Return the patent excerpt below word for word, from its opening heading through its final line.

_Selected text_

_ _ _ _

BRIEF DESCRIPTION OF THE DRAWINGS
[0045] FIG. 1 is a flowchart of a processing method for a
photovoltaic cell according to an embodiment of the present
disclosure;
[0046] FIG. 2 is a front view of a string welding and curing device
for a photovoltaic cell according to an embodiment of the present
disclosure;
[0047] FIG. 3 is a side perspective view of a string welding and
curing device for a photovoltaic cell according to an embodiment of
the present disclosure.
REFERENCE NUMERALS
TABLE-US-00001 [0048] 10-Conveying device 20 - Lifting plate 21 -
Connecting protrusion 30 - First heating component 40-Pressing pin
50-Support stand 60-Support platform
DETAILED DESCRIPTION
[0049] Hereinafter, embodiments of the present disclosure will be
described in detail. Examples of the embodiments are shown in the
accompanying drawings. The same or similar reference numerals
throughout the drawings denote the same or similar elements or
elements having the same or similar functions. The embodiments
described below with reference to the drawings are exemplary, are
used to explain the present disclosure, and cannot be construed as
limiting the present disclosure.
[0050] As shown in FIG. 1, the present disclosure provides a
processing method for a photovoltaic cell, including the following
steps.
[0051] In step S1, both side surfaces of a monocrystalline silicon
wafer are plated. The plating specifically includes the following
steps.

_ _ _ _

_Recorded information_

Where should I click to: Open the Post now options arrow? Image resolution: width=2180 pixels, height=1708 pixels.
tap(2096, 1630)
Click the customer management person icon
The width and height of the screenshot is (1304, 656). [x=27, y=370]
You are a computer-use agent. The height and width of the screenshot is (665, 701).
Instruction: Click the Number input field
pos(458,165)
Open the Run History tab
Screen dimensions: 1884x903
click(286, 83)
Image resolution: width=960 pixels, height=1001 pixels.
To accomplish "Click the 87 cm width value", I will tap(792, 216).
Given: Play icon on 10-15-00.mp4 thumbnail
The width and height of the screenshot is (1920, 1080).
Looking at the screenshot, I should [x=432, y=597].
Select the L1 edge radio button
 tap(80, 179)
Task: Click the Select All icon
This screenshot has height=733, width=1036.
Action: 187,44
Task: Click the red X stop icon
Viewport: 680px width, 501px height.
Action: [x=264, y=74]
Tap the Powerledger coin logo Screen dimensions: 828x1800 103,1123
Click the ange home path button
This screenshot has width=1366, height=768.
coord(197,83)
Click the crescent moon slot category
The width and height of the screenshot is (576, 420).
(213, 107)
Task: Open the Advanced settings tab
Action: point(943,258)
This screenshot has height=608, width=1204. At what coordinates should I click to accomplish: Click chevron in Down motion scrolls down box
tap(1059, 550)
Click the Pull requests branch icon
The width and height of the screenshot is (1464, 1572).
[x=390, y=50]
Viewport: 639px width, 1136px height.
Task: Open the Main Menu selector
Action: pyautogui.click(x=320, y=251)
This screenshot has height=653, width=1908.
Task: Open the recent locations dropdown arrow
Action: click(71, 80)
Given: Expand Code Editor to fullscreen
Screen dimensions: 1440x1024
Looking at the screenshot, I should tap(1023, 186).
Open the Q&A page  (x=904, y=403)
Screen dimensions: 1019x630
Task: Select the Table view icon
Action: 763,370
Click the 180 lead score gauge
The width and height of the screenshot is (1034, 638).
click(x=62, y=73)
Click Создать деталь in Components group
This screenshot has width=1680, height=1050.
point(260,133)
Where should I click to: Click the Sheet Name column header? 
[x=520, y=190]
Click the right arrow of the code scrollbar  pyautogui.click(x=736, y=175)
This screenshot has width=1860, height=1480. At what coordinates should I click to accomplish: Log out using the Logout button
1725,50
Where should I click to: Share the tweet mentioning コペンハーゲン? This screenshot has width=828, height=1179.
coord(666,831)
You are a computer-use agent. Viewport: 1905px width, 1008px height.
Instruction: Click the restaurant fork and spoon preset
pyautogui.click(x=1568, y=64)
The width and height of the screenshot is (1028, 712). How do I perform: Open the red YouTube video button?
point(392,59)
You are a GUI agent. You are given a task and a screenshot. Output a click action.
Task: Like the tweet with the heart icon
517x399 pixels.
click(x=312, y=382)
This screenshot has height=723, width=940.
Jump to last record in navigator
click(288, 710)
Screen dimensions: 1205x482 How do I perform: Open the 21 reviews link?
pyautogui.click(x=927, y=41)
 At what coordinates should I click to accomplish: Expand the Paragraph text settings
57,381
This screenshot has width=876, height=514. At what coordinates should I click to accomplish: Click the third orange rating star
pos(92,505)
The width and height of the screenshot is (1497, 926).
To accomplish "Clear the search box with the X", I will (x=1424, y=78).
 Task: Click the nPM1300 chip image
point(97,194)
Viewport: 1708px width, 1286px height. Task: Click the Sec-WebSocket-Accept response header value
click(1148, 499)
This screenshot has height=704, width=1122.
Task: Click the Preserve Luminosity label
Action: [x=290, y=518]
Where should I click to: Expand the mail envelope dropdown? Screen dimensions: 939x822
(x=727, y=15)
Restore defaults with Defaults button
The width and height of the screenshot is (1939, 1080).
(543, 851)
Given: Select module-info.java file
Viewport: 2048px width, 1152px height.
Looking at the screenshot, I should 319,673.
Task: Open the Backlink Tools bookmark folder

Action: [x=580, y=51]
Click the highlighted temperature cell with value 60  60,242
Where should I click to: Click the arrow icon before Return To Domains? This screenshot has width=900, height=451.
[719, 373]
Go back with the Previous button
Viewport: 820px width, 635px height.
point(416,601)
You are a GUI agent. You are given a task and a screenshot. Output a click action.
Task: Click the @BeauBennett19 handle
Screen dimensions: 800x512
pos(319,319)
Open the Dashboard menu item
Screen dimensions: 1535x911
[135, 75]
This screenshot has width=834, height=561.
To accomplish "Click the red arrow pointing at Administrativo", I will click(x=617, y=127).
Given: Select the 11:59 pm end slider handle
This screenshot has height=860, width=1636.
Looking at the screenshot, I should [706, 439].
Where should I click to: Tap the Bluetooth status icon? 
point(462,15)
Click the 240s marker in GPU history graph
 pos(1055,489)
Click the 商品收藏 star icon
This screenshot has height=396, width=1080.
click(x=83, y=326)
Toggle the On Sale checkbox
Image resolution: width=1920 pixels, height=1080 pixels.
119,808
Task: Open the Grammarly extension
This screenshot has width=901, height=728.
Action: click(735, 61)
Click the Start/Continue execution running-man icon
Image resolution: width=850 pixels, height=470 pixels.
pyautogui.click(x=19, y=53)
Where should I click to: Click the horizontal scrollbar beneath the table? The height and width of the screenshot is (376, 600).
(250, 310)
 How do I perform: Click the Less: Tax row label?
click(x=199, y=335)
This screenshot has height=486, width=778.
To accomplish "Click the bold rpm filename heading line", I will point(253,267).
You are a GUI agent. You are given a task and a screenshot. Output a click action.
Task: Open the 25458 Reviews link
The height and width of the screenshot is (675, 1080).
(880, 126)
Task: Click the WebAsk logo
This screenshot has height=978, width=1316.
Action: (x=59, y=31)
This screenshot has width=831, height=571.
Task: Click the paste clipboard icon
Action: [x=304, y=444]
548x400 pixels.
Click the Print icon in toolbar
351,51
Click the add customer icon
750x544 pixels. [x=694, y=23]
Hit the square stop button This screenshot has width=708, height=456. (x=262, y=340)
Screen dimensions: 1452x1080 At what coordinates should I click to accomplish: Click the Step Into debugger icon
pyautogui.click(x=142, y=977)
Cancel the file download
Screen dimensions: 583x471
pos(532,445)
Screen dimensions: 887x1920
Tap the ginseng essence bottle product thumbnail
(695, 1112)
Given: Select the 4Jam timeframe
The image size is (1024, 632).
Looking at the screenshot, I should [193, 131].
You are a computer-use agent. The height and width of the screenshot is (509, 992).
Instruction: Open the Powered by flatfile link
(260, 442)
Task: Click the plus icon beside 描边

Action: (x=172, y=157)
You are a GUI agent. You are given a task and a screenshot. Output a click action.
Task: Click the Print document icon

_ _ _ _

_Correct response_
BRIEF DESCRIPTION OF THE DRAWINGS
[0045] FIG. 1 is a flowchart of a processing method for a
photovoltaic cell according to an embodiment of the present
disclosure;
[0046] FIG. 2 is a front view of a string welding and curing device
for a photovoltaic cell according to an embodiment of the present
disclosure;
[0047] FIG. 3 is a side perspective view of a string welding and
curing device for a photovoltaic cell according to an embodiment of
the present disclosure.
REFERENCE NUMERALS
TABLE-US-00001 [0048] 10-Conveying device 20 - Lifting plate 21 -
Connecting protrusion 30 - First heating component 40-Pressing pin
50-Support stand 60-Support platform
DETAILED DESCRIPTION
[0049] Hereinafter, embodiments of the present disclosure will be
described in detail. Examples of the embodiments are shown in the
accompanying drawings. The same or similar reference numerals
throughout the drawings denote the same or similar elements or
elements having the same or similar functions. The embodiments
described below with reference to the drawings are exemplary, are
used to explain the present disclosure, and cannot be construed as
limiting the present disclosure.
[0050] As shown in FIG. 1, the present disclosure provides a
processing method for a photovoltaic cell, including the following
steps.
[0051] In step S1, both side surfaces of a monocrystalline silicon
wafer are plated. The plating specifically includes the following
steps.